Therefore, to improve the representation of features for tasks that need to recognize facial emotions, we propose combining CBAM with a DCNN structure (CBAM-4CNN). The CBAM-4CNN model begins with an input layer tailored for 48 × 48 grayscale images. It uses several convolutional layers to pull out features, then batch normalization (BN) and CBAM blocks to make these features better by using channel and spatial attention. Each CBAM block leverages both average and max pooling to create a more focused feature map, enhancing the network's ability to capture salient details.

Our main goal is to improve recognition accuracy by effectively emphasizing relevant features while reducing the impact of noise and irrelevant information. Therefore, as shown in Fig. 3, the design has four convolutional stages, with dropout layers to stop overfitting and fully connected layers at the end to sort the extracted features into groups.

Fig. 3.

Fig. 3

CBAM_4CNN model architecture.

3.2. Datasets

To develop pre-trained and fine-tuned models, we utilized two datasets: CK + [31] and FER2013 [32]. These datasets are freely available for scientific research. Below, we give a short overview of the datasets.

FER13 [32]: The FER13 dataset is a widely used facial expression recognition dataset in the field of computer vision. It contains over 35,887 grayscale images (divided into 28709 for training and 7178 for testing) of faces labelled with one of seven different facial expressions. In the literature, the FER13 dataset has been used to train and evaluate different DL models for facial expression recognition.
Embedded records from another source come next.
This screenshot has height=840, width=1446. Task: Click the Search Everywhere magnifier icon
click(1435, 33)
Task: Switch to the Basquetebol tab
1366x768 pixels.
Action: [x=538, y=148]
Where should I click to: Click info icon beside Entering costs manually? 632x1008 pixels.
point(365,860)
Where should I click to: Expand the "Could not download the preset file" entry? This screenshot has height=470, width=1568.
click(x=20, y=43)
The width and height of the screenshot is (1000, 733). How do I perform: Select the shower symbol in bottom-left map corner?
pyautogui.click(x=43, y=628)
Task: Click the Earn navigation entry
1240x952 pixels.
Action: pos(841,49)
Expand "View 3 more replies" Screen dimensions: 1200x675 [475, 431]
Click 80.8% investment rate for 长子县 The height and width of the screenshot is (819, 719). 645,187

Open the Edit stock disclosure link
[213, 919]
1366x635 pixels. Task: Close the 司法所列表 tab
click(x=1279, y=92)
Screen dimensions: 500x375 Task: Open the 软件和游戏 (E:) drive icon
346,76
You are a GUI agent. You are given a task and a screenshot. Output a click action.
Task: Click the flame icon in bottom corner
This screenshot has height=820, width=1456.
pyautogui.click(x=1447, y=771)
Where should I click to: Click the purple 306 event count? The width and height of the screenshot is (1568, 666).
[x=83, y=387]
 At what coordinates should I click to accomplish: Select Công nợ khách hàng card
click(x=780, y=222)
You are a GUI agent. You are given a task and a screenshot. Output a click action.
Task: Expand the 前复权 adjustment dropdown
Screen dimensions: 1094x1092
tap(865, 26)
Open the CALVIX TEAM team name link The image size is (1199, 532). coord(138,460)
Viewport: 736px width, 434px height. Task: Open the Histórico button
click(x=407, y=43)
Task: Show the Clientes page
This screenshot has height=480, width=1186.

After analyzing the FER13 dataset, the first observation is the diversity of expressions in the dataset. It includes both basic expressions (fear, happiness, anger, disgust, surprise, and sadness) and more subtle emotions (pride, embarrassment, and contempt). This diversity contributes to the development and training of models used to recognize emotions from facial features. In addition, it is important to note that there was a discrepancy in lighting, background, and face position in the image data set due to the images being taken in different conditions, such as camera angles and lighting settings in the background of the images. The accuracy of facial recognition algorithms can be negatively affected by these differences in facial image data. Therefore, careful consideration of these factors is crucial during the model training and evaluation process.

Moreover, the FER13 dataset classified its facial images based on the seven basic emotions, but incorrect classifications were observed for some image emotions. For example, images were classified as happy, but the correct classification was surprised.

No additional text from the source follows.